Tetapi, pernahkan kita mencoba berfikir, dengan sebesar itu ‘ujian’ buat jadi tikus, ditambah mereka adalah mahluk Allah yang hanya diberkahi oleh insting semata, toh spesies mereka masih bisa bertahan di jagad raya ini. Belum ada yang mendaftarkan mereka sebagai hewan langka yang biasa nampang di halaman belakang atlas kan ? Mengapa ? Iya itu kuasa Allah SWT tentunya dalam beragam cara, entah dari kelahiran yang memang banyak ataupun kemampuan istimewa yang dimiliki para tikus.
Lalu ? Kenapa jadi ke keadilan. Ini adalah bentuk keadilan dari sang Maha Adil, bahkan tikus-tikus yang kita anggap hama tak berarti pun telah diciptakanNya dan diberikan rezeki untuk bertahan hidup terlepas dari segala ujian yang harus dirasakan. RezekiNya pun dalam beragam cara, dan mungkin nih.. salah satunya setengah sabun saya yang sudah di nyam-nyam sama si tikus.
Nah itu poinnya ! Apalagi manusia macam kita, yang diciptakan sebagai penciptaan paling sempurna diantara ciptaanNya. Dianugrahkan akal dan naluri, menjadi yang paling beradab pada hakikatnya di dalam semesta. Pasti ada rezekinya, dan tentunya dalam beragam cara. Terkadang saat kita memang merasa berat dan lelah, sakit serta bosan dengan segala masalah serta ujian. Hati kita tak bisa lepas dari pertanyaan apakah Allah memang adil pada hambaNya. Nah itu bahaya ! cepat-cepat Istighfar karena kita telah meragukan ke MAHA an dari ALLAH SWT. Saat itu kita pasti lupa, bahwa Allah memberikan rezekinya dalam BERAGAM cara, dan itu terangkai dalam goresan kejadian demi kejadian serta takdir yang dialami setiap dari kita selama kita masih hidup. Rezeki akan datang dari jalan yang tak pernah kita kira, bisa jadi masalah yang kita hadapi akan jadi pundi-pundi rezeki yang barokah dariNya. Yakinlah pada Keadilan yang Maha Adil, yaitu ALLAH SWT.

INDAH PADA WAKTUNYA
Analogi yang paling saya suka adalah tentang kupu-kupu (hehe.. mentang namanya sama). Gini ceritanya:

Ada seorang anak kecil polos yang berdo’a pada Allah bahwa Ia ingin hewan peliharaan yang cantik, lalu keesokan harinya Ia mendapati seekor ulat hijau jelek yang teronggok di selembar daun di salah satu tanaman di halaman rumahnya.
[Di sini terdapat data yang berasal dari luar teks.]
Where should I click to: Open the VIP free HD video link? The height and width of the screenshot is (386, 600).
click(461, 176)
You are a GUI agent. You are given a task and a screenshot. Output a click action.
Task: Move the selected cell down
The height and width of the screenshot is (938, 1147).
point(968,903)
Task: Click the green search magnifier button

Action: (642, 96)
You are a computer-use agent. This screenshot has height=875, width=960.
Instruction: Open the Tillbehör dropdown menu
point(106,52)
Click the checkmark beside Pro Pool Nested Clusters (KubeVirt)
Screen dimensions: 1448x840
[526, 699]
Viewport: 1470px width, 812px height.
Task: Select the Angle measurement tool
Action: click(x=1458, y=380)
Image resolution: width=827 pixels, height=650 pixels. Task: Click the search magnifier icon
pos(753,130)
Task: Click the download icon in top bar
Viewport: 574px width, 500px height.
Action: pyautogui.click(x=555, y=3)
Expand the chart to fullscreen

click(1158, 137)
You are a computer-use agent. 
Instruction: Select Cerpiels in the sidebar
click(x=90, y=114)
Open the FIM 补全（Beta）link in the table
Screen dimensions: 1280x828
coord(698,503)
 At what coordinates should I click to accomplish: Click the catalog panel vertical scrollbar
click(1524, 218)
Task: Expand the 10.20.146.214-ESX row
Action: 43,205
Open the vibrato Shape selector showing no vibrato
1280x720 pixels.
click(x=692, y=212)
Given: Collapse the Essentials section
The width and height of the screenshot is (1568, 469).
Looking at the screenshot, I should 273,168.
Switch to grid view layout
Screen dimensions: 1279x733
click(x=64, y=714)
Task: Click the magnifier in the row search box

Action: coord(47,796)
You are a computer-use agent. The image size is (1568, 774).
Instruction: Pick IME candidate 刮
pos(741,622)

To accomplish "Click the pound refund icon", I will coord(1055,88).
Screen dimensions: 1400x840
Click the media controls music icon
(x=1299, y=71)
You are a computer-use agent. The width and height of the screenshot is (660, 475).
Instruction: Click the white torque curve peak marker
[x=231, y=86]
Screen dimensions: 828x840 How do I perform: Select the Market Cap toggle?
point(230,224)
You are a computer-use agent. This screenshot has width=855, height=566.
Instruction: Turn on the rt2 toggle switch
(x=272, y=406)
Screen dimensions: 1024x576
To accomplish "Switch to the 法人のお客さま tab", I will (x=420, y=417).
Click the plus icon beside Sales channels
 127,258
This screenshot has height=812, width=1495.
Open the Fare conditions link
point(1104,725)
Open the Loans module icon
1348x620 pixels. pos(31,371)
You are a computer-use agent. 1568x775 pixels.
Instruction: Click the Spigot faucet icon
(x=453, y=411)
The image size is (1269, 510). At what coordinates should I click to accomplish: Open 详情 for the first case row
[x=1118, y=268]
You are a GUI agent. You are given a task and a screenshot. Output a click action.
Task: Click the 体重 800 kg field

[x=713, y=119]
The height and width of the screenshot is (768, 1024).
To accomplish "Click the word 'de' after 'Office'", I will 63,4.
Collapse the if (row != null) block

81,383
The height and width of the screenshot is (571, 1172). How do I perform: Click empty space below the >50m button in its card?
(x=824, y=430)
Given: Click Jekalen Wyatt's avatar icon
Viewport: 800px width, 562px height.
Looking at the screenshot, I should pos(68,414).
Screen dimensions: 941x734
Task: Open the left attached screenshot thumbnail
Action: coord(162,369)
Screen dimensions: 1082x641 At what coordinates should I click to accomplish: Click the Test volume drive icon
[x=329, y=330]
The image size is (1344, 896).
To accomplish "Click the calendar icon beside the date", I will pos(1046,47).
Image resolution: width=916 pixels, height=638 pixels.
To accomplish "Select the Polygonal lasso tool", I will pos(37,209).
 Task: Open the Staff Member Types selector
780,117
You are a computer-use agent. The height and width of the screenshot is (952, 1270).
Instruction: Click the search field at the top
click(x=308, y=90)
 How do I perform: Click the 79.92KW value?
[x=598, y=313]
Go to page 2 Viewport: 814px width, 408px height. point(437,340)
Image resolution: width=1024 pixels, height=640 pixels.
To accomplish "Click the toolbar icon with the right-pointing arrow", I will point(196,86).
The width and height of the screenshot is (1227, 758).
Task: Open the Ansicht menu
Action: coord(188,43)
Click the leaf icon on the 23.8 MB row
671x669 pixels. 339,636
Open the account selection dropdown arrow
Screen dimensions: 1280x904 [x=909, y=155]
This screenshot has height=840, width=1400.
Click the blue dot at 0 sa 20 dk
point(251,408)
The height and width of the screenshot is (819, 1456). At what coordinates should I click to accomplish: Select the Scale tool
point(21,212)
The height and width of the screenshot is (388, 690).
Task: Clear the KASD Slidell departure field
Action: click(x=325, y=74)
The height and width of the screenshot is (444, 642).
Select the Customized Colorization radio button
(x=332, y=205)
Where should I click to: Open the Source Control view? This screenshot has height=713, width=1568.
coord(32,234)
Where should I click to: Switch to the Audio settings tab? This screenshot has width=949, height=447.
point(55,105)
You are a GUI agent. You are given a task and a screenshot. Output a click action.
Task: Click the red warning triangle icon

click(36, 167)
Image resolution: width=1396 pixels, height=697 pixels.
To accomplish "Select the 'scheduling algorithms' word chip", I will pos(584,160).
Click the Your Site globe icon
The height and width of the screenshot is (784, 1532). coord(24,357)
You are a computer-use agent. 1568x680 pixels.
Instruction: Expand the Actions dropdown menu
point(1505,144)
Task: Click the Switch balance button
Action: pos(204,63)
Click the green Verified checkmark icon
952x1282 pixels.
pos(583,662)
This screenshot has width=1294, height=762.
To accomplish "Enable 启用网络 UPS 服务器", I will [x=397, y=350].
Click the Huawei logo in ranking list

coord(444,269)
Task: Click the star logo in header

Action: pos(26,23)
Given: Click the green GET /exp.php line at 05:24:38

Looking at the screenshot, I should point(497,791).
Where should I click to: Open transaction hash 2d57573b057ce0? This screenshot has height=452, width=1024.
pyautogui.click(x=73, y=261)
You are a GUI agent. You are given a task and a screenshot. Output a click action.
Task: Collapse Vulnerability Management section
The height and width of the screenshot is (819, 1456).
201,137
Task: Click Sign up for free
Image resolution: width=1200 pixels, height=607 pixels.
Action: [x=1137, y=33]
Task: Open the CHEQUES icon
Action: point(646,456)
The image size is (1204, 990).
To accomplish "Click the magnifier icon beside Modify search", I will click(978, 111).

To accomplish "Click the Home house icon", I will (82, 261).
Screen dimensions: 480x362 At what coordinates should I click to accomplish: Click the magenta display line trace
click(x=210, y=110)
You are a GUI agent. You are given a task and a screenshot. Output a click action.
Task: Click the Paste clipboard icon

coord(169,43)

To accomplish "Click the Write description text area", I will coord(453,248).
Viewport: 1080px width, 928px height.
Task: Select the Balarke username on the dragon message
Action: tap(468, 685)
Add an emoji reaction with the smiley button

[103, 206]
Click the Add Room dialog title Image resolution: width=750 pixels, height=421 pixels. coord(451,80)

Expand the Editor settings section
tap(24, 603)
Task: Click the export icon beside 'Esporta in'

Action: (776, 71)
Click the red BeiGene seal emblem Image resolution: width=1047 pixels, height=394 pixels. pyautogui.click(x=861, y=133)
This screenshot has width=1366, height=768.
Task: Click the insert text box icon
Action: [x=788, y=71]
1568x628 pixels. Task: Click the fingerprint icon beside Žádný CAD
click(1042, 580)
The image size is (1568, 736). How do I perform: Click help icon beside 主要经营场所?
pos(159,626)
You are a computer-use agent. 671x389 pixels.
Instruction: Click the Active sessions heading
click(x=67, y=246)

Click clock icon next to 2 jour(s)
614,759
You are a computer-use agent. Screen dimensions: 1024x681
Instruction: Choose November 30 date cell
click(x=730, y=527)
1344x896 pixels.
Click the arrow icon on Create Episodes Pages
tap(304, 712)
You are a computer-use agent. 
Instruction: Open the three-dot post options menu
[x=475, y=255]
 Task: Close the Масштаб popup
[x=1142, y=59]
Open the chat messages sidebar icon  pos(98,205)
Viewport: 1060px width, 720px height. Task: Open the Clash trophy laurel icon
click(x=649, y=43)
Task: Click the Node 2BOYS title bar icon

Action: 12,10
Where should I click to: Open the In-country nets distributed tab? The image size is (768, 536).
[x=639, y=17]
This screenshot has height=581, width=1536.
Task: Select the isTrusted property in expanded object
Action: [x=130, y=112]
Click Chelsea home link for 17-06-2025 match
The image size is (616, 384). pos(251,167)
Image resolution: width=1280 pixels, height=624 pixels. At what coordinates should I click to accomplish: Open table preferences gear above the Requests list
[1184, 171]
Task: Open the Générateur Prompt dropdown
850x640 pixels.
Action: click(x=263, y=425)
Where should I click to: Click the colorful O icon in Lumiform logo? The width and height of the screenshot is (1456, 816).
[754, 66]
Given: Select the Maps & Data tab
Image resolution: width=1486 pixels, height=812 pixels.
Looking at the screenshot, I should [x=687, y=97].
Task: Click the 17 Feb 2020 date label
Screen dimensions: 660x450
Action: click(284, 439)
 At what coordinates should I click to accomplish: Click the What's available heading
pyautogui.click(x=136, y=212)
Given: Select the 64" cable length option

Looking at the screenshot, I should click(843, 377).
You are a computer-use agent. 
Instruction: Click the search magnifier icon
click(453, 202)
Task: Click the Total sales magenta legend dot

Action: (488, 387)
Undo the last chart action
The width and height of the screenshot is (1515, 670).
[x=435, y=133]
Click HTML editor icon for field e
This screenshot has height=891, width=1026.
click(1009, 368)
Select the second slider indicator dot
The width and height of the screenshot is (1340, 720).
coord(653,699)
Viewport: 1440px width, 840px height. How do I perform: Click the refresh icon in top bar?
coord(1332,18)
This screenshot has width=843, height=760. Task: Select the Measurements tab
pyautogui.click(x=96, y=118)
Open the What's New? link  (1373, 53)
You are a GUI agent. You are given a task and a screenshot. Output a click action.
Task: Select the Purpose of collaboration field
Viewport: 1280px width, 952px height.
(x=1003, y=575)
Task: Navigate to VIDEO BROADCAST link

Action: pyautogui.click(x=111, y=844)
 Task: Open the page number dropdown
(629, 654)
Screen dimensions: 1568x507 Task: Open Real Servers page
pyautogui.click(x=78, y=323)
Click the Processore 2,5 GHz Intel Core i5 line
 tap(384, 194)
Ia pun cemberut, sambil protes pada ALLAH, dia kan minta yang cantik ? Kenapa diberikan yang jelek ? Namun si anak tetap memperhatikan ulat itu dan tak membuangnya. Setelah beberapa hari berlalu, si anak terkejut mendapati ulatnya hilang tanpa jejak, dan berganti dengan sesuatu berbenang yang menggantung di daun tempat ulatnya biasa berbeda. Lalu, dengan kuasa Allah SWT, kepompong itu terbuka, dan dari dalamnya keluarlah seekor hewan dengan sayap berwarna-warni dan terbang dengan cantiknya. Hewan itu bernama kupu-kupu. Dengan tanpa sepengetahuan sang anak, sebenarnya ALLAH telah memberikannya hewan yang cantik semenjak dulu, namun hewan itu butuh proses untuk menjadi cantik. Dalam proses itu Allah memberikan BONUS bagi si anak, yaitu pelatihan untuk SABAR, jika saja Ia tidak sabar, maka Ia tidak akan mendapatkan hadiah berupa hewan cantik itu. Ia pasti sudah membuang ulat jelek calon kupu-kupu cantik itu semenjak dulu.
Jadi, teman-teman yang di rahmati Allah. Hal itu juga sama terjadi pada kita saat kadang kita menginginkan sesuatu dan dilanda masalah saat menginginkannya. Banyak ujian yang membuat kita merasa di tidak adili oleh takdirNya. Pada DIA sedang memberikan sebuah keadilan lewat ketidak adilan versi kita, bahkan kita diberi bonus-bonus berupa masalah yang memberi kita kedewasaan, kebijaksanaan serta kesabaran dalam hidup. Sungguh tiada yang lebih sempurna dibanding keputusanNya. Dan ingat, belum tentu apa yang baik menurut kita, baik juga di sisi Allah dan buruk menurut kita, buruk juga di sisi Allah. Dengan masalahmu, DIA sedang memetamorfosiskanmu menjadi seorang kupu-kupu.
Amien.



Di selesaikan di tengah malam menunggu waktu dini hari, saat berkhalwat dengan kesunyian.
Note :
Ana dedikasikan tulisan ini untuk bunga-bunga yang sedang merasa berat dirundung masalah, seakan keadilan tidak berpihak kepadamu.
Ingat adik-adikku, masalah diberikan Allah untuk membuatmu dewasa dan bijaksana.
Dan orang-orang yang belum mengerti yang menyerang kalian adalah lahan untuk mengasah lisan kalian dan mendulang pahala memberikan ilmu dan mengingatkan saudaramu.
Ingatlah tikus dan kupu-kupu, maka kalian akan percaya pada keadilan yang pada akhirnya ditunjukkan oleh Allah SWT.
Insya Allah, semua akan indah pada waktunya. Allah humma ana.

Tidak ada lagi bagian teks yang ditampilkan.